• _Directive_: Please set out the entries as a numbered list, from the line with "Switch to grid view" up to and including the final line of the entries, leaving out blank lines and pictures.

···

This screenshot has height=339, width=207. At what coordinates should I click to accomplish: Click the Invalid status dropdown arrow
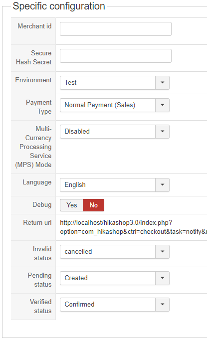tap(163, 252)
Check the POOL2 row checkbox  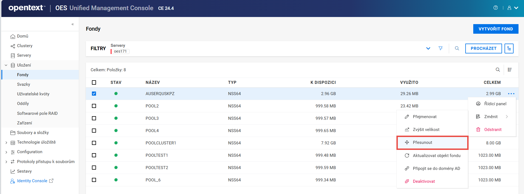(94, 106)
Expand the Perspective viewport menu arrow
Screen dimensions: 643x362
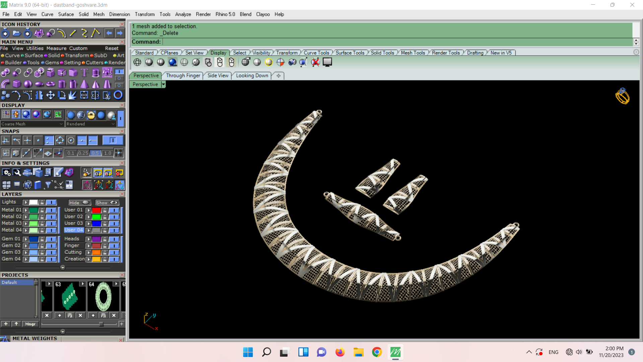tap(163, 84)
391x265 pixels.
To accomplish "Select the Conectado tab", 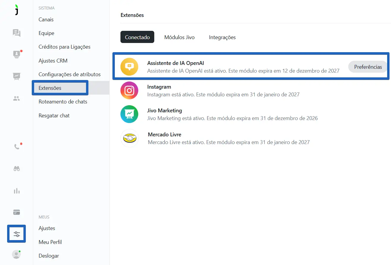I will tap(137, 37).
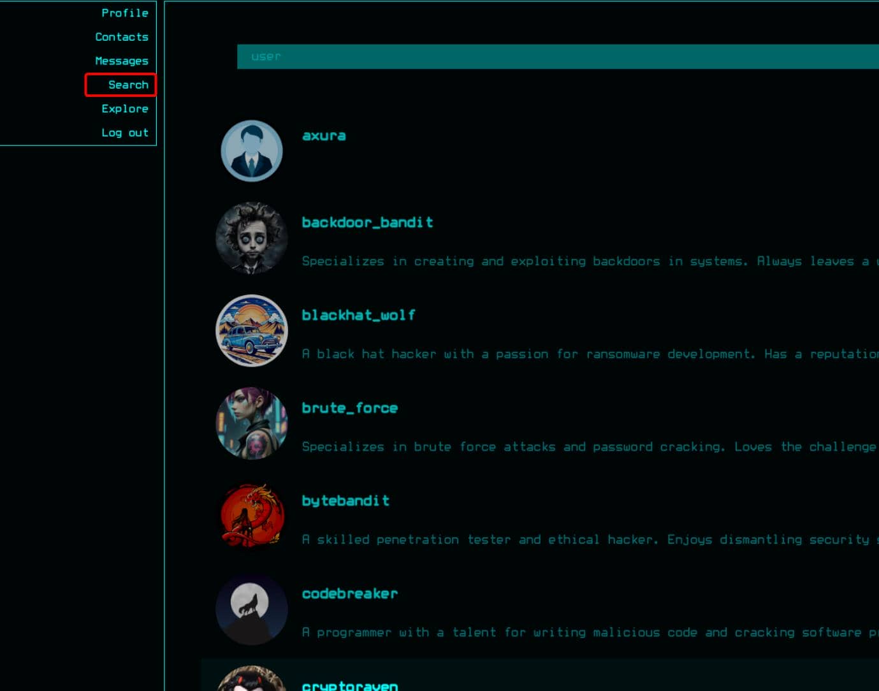Open the Messages section
This screenshot has height=691, width=879.
tap(122, 61)
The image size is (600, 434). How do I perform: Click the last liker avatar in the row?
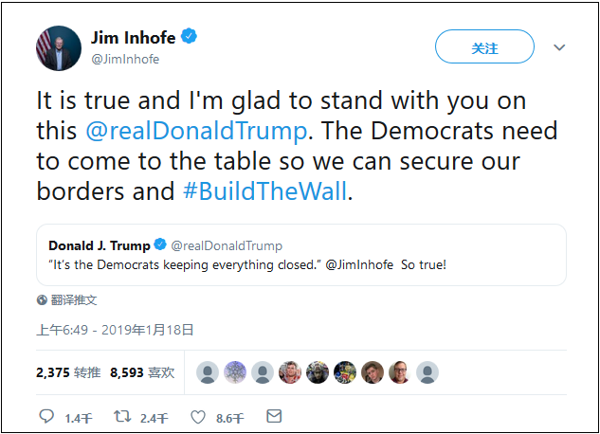(427, 372)
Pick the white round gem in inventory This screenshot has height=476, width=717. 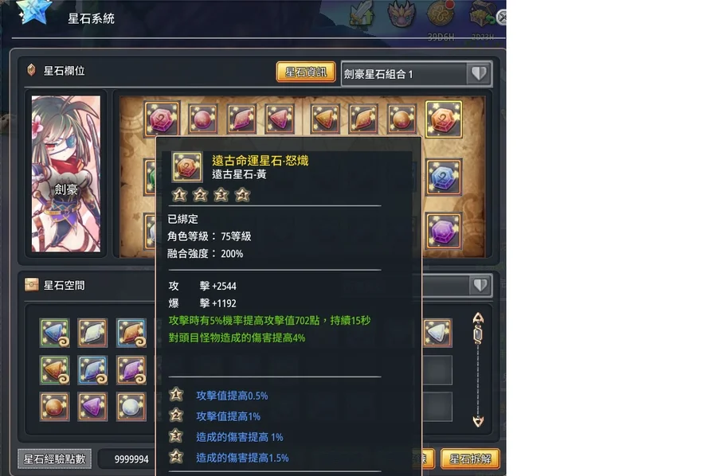click(131, 406)
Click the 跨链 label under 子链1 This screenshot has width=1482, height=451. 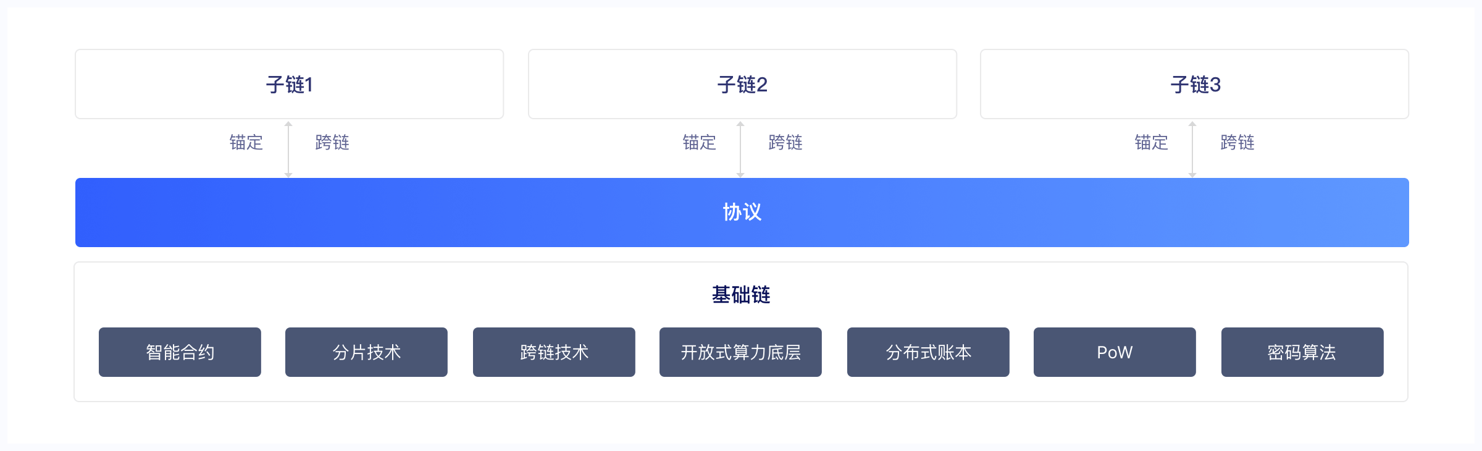(x=332, y=143)
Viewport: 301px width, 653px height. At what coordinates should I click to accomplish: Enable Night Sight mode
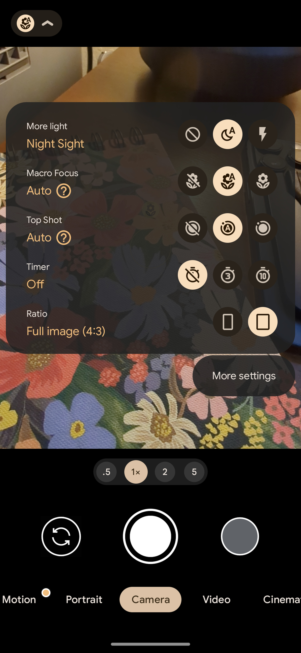click(227, 134)
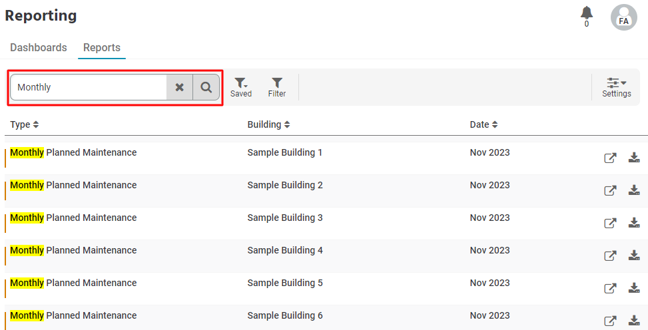This screenshot has height=330, width=648.
Task: Open the Filter funnel option
Action: pos(277,87)
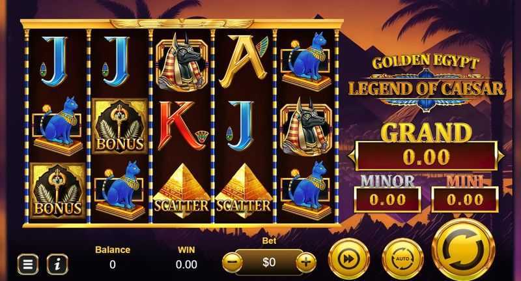Click the MINI jackpot value box
The height and width of the screenshot is (281, 521).
click(x=465, y=200)
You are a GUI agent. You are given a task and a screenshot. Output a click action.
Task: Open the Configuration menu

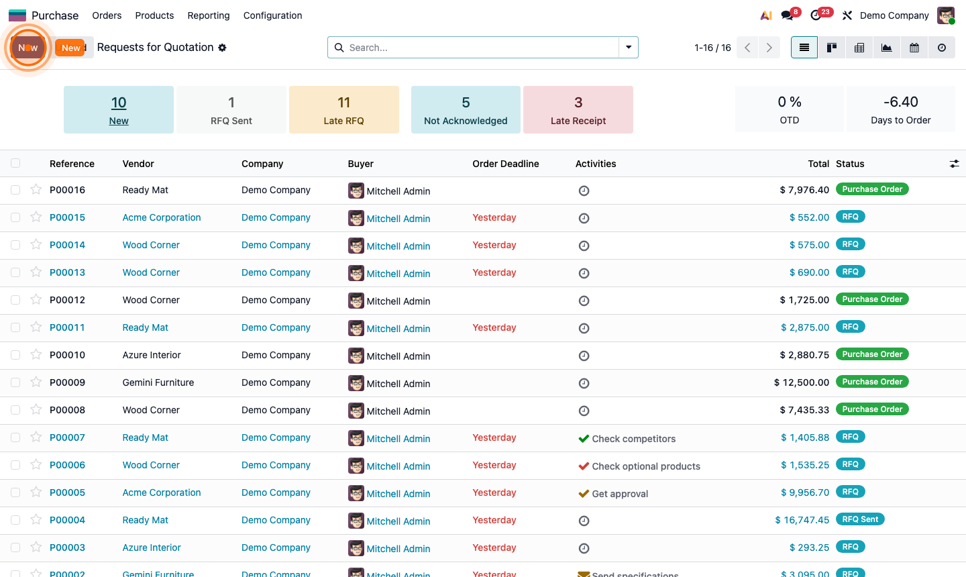pos(272,15)
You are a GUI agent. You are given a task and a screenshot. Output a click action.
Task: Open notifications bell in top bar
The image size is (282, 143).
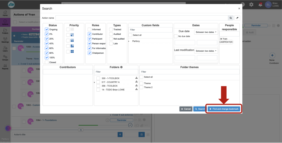260,4
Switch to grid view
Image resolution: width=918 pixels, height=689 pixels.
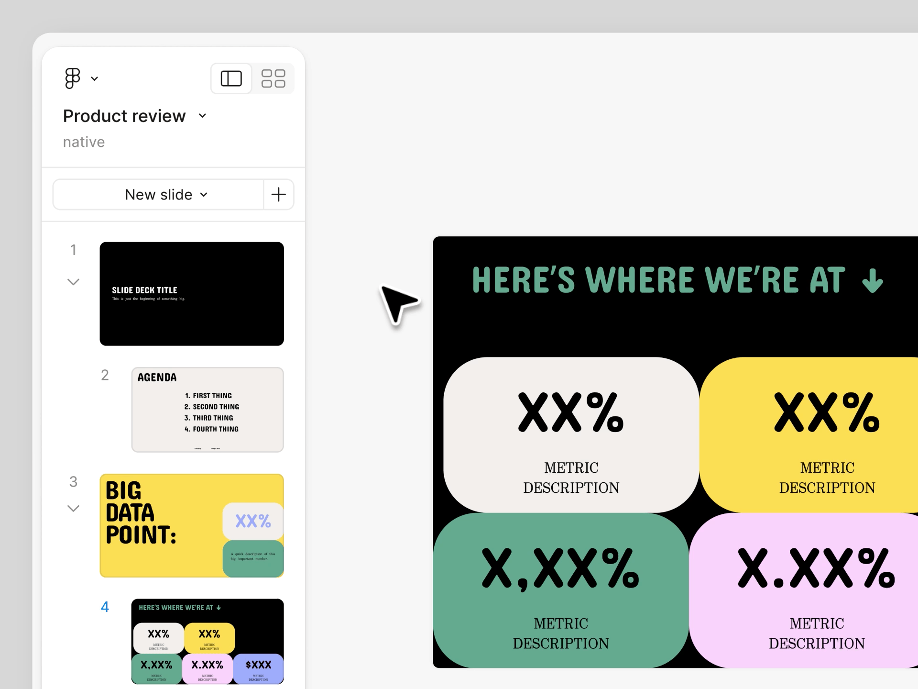273,78
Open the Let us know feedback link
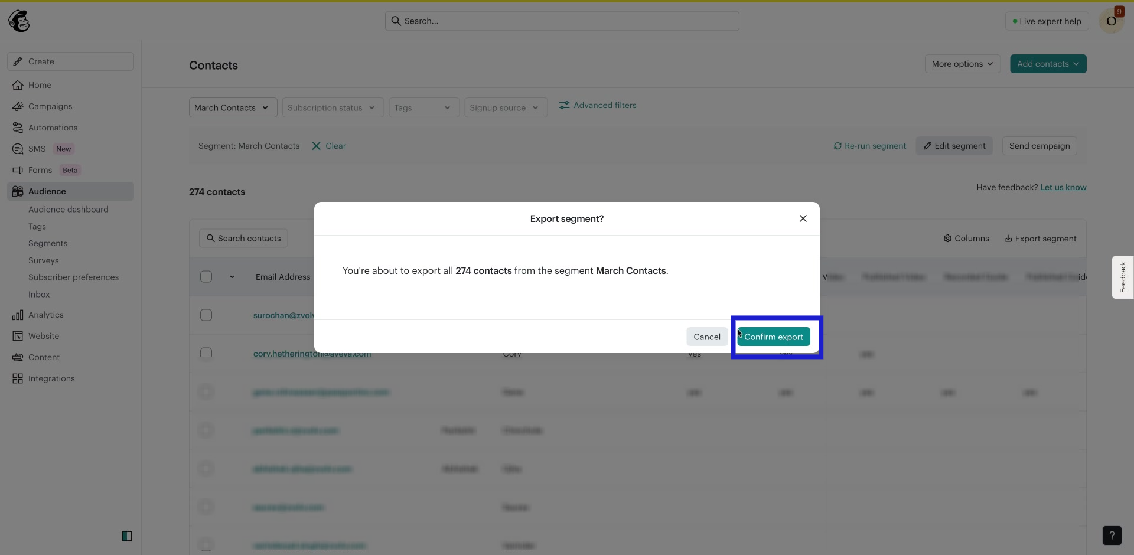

···

• _Exercise solution_:
1. Switch to grid view
2. Image resolution: width=918 pixels, height=689 pixels.
3. 273,78
4. Open the Let us know feedback link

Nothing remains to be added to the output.